A series of imidazo[1,5-a][1,4]benzodiazepine esters have been synthesized with varying ester side chains and 8-position substituents. The affinities of these compounds were evaluated at both ''diazepam-insensitive'' (DI) and diazepam-sensitive (DS) subtypes of the benzodiazepine receptor (BZR). A profound steric effect of the 3-position ester side chain moiety was observed on ligand affinity at DI. In contrast, ester size had a less robust effect on ligand affinity at DS. The tertbutyl ester compound 8 displayed the highest affinity (K(i) = 1.7 nM) for DI within a series of 8-chloro esters.
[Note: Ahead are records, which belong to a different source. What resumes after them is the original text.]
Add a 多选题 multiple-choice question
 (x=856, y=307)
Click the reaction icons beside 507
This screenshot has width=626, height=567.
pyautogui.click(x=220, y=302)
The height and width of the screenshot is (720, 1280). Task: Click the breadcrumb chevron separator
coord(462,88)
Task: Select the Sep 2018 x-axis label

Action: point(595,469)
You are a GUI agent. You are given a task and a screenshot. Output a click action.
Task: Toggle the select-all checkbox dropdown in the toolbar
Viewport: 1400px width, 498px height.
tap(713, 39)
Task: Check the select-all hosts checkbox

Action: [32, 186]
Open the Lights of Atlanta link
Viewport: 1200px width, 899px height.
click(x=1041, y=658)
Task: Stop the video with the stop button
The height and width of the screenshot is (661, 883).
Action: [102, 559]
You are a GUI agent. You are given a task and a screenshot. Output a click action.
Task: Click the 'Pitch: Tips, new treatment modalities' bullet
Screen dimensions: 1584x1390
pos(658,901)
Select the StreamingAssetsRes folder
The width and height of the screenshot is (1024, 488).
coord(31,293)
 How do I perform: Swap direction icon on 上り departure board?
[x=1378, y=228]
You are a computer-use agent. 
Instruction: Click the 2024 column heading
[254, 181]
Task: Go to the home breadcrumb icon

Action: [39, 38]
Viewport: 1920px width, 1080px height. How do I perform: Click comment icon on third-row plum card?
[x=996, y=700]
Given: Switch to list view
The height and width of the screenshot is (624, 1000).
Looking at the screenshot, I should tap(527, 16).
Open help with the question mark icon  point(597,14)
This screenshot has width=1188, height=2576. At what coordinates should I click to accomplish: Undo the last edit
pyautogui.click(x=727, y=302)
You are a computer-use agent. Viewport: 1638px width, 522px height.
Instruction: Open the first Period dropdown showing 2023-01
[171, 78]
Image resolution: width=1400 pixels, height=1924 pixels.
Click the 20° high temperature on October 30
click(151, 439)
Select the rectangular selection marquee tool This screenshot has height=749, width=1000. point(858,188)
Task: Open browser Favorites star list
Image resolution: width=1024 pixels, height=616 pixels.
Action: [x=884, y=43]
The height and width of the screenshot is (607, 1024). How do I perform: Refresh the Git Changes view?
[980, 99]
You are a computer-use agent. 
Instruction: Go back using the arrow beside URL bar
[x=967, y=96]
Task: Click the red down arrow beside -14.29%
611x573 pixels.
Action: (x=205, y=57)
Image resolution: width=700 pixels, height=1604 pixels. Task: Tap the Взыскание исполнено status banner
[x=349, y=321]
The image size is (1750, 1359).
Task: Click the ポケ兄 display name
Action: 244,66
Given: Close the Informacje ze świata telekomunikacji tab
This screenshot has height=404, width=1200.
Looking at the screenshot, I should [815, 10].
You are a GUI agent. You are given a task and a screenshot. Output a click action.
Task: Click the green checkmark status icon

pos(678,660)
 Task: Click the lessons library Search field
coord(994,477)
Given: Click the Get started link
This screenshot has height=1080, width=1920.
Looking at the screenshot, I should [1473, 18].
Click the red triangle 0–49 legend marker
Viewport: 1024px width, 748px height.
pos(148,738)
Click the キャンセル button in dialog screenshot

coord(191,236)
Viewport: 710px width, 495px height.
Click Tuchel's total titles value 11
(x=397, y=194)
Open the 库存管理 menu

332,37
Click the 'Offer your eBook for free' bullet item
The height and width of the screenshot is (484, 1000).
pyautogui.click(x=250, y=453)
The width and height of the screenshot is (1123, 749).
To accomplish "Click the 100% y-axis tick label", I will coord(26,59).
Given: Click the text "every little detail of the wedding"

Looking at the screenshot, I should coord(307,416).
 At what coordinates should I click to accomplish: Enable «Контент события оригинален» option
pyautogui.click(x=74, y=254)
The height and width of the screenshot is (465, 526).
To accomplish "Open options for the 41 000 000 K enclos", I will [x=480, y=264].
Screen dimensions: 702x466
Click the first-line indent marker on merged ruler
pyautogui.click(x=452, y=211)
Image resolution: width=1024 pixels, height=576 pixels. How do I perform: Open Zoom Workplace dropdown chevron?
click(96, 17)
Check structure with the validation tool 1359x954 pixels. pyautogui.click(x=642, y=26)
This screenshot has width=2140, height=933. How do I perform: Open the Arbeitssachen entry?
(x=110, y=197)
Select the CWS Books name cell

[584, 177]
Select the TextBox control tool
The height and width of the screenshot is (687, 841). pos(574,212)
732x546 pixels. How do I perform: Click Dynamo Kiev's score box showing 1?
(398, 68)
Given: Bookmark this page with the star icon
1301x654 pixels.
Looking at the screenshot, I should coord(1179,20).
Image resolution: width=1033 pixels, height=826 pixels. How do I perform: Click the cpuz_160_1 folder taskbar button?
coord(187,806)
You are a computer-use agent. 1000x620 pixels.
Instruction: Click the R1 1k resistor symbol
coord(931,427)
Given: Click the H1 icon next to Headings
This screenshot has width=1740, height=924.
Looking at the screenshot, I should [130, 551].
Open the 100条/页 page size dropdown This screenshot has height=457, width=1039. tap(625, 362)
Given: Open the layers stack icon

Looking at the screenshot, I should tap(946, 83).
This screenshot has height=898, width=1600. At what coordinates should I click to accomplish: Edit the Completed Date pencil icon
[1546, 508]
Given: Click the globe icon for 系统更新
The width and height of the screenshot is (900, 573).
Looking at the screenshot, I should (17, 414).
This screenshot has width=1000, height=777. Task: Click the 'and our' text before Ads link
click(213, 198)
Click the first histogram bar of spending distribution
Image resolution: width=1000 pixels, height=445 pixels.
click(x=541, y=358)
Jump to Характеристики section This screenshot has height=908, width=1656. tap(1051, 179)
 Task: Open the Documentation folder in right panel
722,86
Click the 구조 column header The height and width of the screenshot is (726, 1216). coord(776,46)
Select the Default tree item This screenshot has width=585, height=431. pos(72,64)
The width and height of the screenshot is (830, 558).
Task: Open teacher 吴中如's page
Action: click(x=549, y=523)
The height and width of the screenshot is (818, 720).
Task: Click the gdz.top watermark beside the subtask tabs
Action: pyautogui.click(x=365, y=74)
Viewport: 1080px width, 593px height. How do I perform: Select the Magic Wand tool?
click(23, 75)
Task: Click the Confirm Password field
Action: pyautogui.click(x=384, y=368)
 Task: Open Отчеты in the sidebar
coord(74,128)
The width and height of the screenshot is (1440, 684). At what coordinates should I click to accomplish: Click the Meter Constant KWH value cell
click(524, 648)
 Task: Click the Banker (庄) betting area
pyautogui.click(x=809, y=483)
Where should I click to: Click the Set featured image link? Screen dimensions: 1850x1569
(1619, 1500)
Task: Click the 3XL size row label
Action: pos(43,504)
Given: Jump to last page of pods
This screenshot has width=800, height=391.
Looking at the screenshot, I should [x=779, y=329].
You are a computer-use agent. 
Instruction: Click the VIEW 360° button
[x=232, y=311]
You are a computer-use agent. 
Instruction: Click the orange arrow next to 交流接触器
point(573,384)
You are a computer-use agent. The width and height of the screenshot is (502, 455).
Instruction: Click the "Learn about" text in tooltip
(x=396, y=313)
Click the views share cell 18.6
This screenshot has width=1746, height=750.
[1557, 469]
Furthermore, halogens at the 8-position resulted in an enhancement of both ligand affinity and selectivity at DI among the series of tert-butyl esters examined. The 8-nitro derivative 23 and 8-isothiocyanato congener 25 had high affinities for both DI and DS but exhibited little subtype selectivity (10.8 and 2.7 nM at DI versus 14 and 3.7 nM at DS, respectively). The 8-azido tert-butyl ester 29 exhibited a significantly higher affinity (K(i) = 0.43 nM) and selectivity (DI/DS ratio of 0.2) than the corresponding ethyl ester, the prototypic DI ligand 1 (Ro 15-4513). Among the compounds synthesized, 29 is the highest affinity ligand for DI described to date while its 8-bromo analog 18 is the most selective ligand (DI/DS ratio of 0.17) for this novel BZR subtype.